* _Text segment_
----
Global AI and tech giants are already moving in this direction. Google launched the A2A (Agent-to-Agent) protocol to enable agents from different frameworks and platforms to communicate, exchange information, and coordinate actions. OpenAI and Stripe introduced the ACP (Agentic Commerce Protocol), upgrading ChatGPT from a Q&A gateway to a transaction gateway. Alipay itself launched China's first ACT protocol earlier this year, now upgraded to version 2.0 with 20 partners, covering AI-native companies, smart hardware, automotive, payment firms, and retailers, systematically building A2A and A2M (Agent-to-Machine) payment frameworks.

**Key Point Two: Agents Restructure Business Decision-Making**

The second level of change occurs in the decision-making chain. Han stated that agents will restructure decision rights from human-only to joint human-agent decision-making. This leads to three paradigm shifts: First, from 'people finding services' to 'services finding people.' Users only need to express goals, and agents autonomously understand, decompose, match, schedule, and deliver the best service. Trust becomes the core metric for distribution, replacing traffic exposure and click-through rates. Second, from 'product/service transactions' to 'task transactions.' Instead of separately booking flights, hotels, and ride-hailing for a trip, users give an overall goal, and agents deliver a complete solution. Merchants must make their goods and services understandable and embeddable into agent task chains. Third, from 'bilateral markets' to 'multilateral networks.' Besides users and merchants, agents, AI model providers, payment networks, data services, and developers all become nodes in a highly collaborative network, creating new scenarios and efficiencies but also challenges in trust, accountability, data security, and standards.
----
Data entries:

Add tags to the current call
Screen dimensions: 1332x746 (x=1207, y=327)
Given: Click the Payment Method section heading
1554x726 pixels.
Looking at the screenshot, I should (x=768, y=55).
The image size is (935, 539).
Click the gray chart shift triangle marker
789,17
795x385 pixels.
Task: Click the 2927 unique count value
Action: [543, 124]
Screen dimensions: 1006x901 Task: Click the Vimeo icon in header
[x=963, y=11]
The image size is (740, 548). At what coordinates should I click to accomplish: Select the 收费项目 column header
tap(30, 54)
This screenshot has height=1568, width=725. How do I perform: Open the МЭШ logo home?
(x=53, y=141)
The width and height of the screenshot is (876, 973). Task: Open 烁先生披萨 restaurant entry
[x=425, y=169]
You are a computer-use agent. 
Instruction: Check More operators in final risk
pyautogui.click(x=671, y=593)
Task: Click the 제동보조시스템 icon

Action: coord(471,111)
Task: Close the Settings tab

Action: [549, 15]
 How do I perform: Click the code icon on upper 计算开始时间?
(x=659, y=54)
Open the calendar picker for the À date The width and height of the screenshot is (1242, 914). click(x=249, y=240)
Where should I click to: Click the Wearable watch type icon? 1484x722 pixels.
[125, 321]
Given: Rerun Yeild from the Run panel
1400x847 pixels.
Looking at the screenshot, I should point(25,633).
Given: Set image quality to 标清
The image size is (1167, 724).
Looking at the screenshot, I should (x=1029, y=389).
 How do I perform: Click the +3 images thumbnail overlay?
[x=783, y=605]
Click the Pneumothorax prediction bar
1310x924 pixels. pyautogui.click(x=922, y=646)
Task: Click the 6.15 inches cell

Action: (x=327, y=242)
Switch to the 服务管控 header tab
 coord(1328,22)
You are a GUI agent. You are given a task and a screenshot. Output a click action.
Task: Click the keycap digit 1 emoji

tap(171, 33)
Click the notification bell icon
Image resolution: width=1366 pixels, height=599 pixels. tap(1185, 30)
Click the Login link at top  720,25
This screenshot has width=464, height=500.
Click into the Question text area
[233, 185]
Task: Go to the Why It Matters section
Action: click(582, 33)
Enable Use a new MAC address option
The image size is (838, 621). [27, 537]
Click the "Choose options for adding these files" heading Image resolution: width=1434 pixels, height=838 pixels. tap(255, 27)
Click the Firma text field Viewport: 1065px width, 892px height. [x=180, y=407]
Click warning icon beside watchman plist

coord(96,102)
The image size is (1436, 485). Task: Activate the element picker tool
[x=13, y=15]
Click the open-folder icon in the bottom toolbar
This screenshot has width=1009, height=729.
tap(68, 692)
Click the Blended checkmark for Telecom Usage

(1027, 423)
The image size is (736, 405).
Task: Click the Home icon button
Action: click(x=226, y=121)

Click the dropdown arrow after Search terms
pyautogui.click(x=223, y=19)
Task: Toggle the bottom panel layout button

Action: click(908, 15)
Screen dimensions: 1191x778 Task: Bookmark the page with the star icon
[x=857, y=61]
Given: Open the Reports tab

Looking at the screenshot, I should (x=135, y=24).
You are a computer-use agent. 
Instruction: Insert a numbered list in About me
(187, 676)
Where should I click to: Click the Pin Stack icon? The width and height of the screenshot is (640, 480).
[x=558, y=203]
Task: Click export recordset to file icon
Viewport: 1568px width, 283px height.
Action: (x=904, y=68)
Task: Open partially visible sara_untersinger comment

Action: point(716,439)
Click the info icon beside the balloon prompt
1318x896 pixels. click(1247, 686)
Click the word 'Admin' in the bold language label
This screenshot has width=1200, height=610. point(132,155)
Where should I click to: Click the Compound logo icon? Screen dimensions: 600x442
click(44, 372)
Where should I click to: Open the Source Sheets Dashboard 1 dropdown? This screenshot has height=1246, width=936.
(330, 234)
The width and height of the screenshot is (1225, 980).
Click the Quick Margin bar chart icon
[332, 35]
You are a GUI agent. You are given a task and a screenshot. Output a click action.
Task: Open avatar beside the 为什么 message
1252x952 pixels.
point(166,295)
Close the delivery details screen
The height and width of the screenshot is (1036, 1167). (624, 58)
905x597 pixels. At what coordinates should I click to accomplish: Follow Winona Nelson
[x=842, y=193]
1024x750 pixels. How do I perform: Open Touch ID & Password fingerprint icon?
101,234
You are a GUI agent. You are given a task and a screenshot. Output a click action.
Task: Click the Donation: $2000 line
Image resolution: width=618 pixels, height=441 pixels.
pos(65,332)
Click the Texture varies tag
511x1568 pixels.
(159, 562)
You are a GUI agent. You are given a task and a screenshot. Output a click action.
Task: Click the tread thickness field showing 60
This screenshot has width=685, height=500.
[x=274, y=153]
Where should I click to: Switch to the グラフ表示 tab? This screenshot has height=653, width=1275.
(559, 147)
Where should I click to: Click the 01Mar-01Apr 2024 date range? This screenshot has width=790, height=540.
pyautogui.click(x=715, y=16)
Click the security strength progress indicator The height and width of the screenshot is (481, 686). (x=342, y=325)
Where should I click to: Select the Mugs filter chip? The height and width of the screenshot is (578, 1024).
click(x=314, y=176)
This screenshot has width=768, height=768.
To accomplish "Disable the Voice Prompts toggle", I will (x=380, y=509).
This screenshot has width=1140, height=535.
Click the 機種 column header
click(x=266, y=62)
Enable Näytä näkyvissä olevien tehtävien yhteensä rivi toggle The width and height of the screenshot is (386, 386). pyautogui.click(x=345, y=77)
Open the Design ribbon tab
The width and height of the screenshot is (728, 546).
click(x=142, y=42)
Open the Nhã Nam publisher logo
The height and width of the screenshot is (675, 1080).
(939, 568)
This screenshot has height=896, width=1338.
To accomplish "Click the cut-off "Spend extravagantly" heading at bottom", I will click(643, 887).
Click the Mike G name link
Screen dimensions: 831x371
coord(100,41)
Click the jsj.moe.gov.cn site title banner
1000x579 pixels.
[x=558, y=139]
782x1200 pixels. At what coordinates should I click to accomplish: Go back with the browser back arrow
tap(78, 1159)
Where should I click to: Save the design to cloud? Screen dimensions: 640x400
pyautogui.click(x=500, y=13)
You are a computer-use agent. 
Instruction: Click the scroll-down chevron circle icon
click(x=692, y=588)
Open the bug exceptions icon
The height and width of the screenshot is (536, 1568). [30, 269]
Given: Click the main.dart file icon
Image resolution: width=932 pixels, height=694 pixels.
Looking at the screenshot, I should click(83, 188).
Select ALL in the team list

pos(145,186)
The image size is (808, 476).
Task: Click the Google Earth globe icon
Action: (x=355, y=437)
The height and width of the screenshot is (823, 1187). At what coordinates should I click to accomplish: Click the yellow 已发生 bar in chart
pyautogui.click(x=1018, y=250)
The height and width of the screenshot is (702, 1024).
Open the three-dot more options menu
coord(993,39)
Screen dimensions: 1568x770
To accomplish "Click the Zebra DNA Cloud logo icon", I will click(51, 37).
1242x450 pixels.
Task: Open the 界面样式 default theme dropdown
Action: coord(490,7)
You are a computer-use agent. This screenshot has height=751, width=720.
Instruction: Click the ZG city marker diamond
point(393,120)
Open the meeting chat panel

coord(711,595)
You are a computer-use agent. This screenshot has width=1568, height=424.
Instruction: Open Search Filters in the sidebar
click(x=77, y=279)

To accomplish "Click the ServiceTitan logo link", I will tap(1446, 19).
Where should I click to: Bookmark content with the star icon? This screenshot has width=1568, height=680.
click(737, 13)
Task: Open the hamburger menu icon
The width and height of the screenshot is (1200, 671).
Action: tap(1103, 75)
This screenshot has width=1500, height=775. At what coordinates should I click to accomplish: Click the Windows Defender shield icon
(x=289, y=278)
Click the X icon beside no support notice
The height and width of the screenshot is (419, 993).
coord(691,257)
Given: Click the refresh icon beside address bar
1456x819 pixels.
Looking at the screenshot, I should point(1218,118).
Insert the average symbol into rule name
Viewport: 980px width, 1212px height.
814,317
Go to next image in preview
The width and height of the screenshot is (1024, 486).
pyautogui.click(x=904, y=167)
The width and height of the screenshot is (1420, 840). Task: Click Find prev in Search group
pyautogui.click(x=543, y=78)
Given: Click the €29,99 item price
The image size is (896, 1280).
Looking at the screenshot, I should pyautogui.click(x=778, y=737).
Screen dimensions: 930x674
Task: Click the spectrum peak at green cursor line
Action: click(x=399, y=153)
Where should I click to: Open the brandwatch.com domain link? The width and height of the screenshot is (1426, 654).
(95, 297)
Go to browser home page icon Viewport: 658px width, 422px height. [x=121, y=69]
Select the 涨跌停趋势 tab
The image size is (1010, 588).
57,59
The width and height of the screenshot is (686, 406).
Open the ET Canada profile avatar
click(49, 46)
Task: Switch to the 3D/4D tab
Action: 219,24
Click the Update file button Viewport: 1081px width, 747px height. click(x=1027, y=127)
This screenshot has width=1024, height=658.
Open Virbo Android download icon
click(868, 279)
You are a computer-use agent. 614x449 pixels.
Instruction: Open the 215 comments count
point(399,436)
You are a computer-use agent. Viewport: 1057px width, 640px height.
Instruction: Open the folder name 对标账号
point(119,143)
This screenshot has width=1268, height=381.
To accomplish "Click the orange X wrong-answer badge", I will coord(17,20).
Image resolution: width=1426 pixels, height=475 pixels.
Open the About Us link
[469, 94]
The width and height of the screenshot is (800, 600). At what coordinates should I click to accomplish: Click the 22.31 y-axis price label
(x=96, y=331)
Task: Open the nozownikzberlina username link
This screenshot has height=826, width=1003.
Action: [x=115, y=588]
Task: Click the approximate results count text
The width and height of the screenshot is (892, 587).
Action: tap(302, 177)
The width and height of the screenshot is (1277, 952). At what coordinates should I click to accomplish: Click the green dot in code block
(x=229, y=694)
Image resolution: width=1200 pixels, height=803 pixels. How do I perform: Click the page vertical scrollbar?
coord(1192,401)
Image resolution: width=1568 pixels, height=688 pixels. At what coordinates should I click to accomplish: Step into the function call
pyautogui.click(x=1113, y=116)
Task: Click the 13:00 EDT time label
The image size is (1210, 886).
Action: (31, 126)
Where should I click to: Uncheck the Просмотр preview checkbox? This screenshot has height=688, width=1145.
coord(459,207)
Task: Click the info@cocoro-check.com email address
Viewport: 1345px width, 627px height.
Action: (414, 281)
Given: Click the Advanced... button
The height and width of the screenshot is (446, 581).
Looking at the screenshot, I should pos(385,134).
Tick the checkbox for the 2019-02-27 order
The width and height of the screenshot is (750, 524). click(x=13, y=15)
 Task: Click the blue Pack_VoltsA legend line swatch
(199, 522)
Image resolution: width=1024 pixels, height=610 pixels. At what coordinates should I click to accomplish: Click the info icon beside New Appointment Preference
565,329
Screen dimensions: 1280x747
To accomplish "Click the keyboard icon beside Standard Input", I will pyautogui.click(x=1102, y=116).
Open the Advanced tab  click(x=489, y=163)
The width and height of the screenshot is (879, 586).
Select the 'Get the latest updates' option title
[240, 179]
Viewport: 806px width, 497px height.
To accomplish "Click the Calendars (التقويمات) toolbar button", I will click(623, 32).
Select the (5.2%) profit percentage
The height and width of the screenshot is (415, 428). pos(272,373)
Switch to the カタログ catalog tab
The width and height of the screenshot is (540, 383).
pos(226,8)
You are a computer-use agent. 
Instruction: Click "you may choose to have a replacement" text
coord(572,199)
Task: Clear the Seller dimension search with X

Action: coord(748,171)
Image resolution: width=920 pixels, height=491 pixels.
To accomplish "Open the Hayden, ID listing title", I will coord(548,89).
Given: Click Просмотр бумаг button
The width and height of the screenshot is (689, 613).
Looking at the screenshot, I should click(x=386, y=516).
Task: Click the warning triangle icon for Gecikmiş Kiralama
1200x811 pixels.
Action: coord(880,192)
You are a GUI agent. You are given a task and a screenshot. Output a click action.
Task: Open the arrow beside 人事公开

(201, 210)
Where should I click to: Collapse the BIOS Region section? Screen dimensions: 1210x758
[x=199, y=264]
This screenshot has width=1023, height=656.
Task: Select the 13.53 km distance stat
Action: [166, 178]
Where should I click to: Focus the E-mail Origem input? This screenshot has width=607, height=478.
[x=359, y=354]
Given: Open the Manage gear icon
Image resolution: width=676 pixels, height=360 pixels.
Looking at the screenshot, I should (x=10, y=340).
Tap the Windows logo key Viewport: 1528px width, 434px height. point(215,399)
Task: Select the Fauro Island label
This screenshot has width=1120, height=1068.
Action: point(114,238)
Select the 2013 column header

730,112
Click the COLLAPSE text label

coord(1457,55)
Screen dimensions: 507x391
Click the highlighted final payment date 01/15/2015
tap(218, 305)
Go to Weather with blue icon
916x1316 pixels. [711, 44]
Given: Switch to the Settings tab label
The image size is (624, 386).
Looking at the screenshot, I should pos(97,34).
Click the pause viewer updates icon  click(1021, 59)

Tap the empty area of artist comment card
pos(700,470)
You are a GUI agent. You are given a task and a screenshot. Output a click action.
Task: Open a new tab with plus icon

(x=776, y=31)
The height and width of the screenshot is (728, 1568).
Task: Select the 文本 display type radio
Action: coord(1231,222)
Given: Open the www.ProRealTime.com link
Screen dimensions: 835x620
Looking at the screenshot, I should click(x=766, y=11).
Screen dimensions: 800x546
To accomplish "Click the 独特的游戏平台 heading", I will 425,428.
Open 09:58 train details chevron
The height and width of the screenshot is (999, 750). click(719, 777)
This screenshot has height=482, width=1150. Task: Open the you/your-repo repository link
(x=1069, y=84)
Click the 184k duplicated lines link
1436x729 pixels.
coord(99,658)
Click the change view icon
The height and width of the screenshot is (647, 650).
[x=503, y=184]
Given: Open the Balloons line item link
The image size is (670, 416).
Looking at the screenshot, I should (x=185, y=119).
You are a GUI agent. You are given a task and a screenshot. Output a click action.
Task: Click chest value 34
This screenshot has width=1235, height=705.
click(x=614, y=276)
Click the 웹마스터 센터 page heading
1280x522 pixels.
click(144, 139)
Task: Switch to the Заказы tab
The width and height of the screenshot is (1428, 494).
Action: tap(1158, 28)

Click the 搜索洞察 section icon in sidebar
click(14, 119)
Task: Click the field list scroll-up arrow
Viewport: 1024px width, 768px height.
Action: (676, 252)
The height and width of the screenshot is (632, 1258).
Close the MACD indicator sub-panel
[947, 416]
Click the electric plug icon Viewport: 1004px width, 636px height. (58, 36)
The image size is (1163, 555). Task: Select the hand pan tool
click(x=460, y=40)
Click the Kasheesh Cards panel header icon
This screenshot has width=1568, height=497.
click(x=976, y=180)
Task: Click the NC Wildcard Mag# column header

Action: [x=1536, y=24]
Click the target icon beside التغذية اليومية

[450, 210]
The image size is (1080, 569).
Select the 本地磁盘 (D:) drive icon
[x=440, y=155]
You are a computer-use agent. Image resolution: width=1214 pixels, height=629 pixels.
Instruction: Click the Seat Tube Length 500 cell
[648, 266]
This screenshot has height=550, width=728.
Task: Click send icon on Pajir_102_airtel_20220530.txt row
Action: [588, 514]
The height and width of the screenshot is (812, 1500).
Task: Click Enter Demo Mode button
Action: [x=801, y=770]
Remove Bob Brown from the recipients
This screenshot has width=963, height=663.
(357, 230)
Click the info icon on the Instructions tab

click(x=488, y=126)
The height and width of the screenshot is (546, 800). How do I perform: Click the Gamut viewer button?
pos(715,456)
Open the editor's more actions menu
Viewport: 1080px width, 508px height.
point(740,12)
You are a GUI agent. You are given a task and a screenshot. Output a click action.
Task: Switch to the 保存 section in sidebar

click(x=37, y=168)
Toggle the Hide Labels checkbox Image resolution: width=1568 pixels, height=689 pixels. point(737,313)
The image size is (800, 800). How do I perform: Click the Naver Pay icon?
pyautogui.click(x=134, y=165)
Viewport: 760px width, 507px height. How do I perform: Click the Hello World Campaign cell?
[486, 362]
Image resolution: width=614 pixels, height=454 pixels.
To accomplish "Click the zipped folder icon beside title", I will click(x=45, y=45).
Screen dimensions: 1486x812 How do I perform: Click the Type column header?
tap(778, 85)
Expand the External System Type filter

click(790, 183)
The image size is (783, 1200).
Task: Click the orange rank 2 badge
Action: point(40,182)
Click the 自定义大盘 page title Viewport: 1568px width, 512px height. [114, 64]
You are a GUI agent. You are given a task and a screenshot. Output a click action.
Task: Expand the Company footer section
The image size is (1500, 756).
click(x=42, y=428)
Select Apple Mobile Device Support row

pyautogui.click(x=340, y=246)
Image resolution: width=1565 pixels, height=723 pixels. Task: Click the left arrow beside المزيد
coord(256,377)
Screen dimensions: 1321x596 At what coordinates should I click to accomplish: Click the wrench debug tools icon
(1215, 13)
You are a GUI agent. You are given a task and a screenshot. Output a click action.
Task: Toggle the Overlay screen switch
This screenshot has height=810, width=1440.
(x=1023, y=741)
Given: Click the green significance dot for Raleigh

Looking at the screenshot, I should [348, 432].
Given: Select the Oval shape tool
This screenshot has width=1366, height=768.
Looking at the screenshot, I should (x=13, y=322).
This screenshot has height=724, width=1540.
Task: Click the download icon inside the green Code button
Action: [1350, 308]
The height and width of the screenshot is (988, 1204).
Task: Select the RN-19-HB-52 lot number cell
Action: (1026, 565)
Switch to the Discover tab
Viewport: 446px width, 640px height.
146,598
----
* _Activities_
1) Answer these questions from the passage on AI agents:
(a) Which protocol did OpenAI and Stripe introduce?
(b) How many partners does version 2.0 of Alipay's ACT protocol have?
(c) What becomes the core metric for distribution?
2) Rewrite part of the passage on AI agents, swapping "transaction gateway" for "purchasing gateway". Begin at the words "Global AI and" and stop after "(Agent-to-Machine) payment frameworks.".

* _Answers in order_
1)
(a) The ACP (Agentic Commerce Protocol).
(b) 20 partners.
(c) Trust.

2)
Global AI and tech giants are already moving in this direction. Google launched the A2A (Agent-to-Agent) protocol to enable agents from different frameworks and platforms to communicate, exchange information, and coordinate actions. OpenAI and Stripe introduced the ACP (Agentic Commerce Protocol), upgrading ChatGPT from a Q&A gateway to a purchasing gateway. Alipay itself launched China's first ACT protocol earlier this year, now upgraded to version 2.0 with 20 partners, covering AI-native companies, smart hardware, automotive, payment firms, and retailers, systematically building A2A and A2M (Agent-to-Machine) payment frameworks.